The Wedding Guru tackles a trio of gay wedding queries from a groom-to-be and his partner
With the passage of same-sex marriage legislation in New York State, questions are surfacing more frequently from gay couples who face a whole list of issues that they feel are theirs alone. (And yet, perhaps not...!)
A Hudson Valley groom asks: “I’m thrilled that my partner and I will be able to marry legally, and we’re in the throes of planning all the details for our ceremony and reception. Every so often, we come across a tradition that is lovely, but not ‘gay-friendly.’ In particular: the bouquet toss, what the officiant should say instead of ‘And now you may kiss the bride’ (when there is no bride), and what we should do about that kiss.”
(Our answer on next page)
The Wedding Guru answers: First off, congratulations are in order! It’s been a long time coming. Now that it’s legal, there’s no reason to give up any of the traditions that are an integral part of a wedding. I see no reason not to throw a bouquet (unless neither of you is carrying one to begin with). In that case, might I suggest having the florist craft a bouquet that won’t be carried, but can be on-hand to be thrown at the appropriate time in the reception?
As for the officiant’s wording, that solution is simple: He or she can say, “And now you may kiss,” leaving out “the bride/the groom” altogether.
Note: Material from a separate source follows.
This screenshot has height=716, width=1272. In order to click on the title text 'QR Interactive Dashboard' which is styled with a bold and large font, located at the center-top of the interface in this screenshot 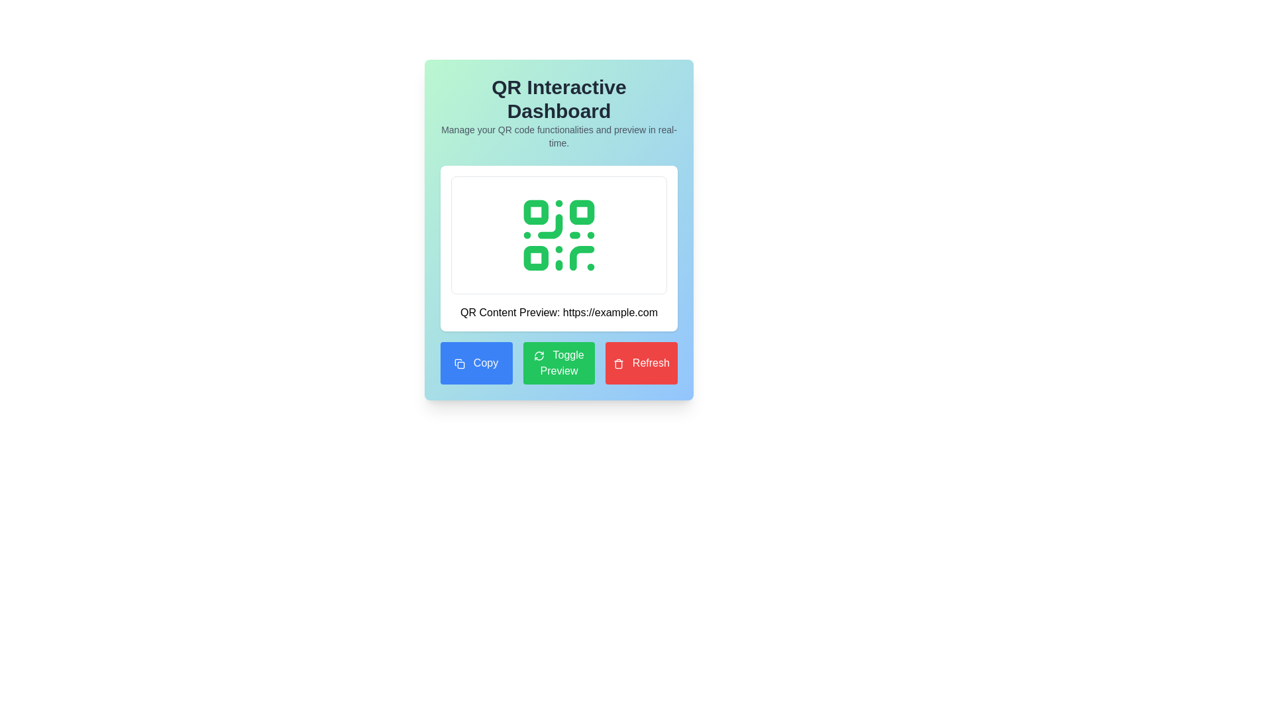, I will do `click(559, 99)`.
And as for the kiss itself, I’ll tell you what I tell straight couples: The kiss should be a simple peck — not a deep, passionate one. Couples should save the latter for their bedrooms!
When it comes to revising any of these traditions, please consider not only your feelings, but also the feelings of your guests. Keep in mind that, for some, this may be their first gay wedding. Just as I advise everyone, be mindful of your guests’ feelings and you will do just fine!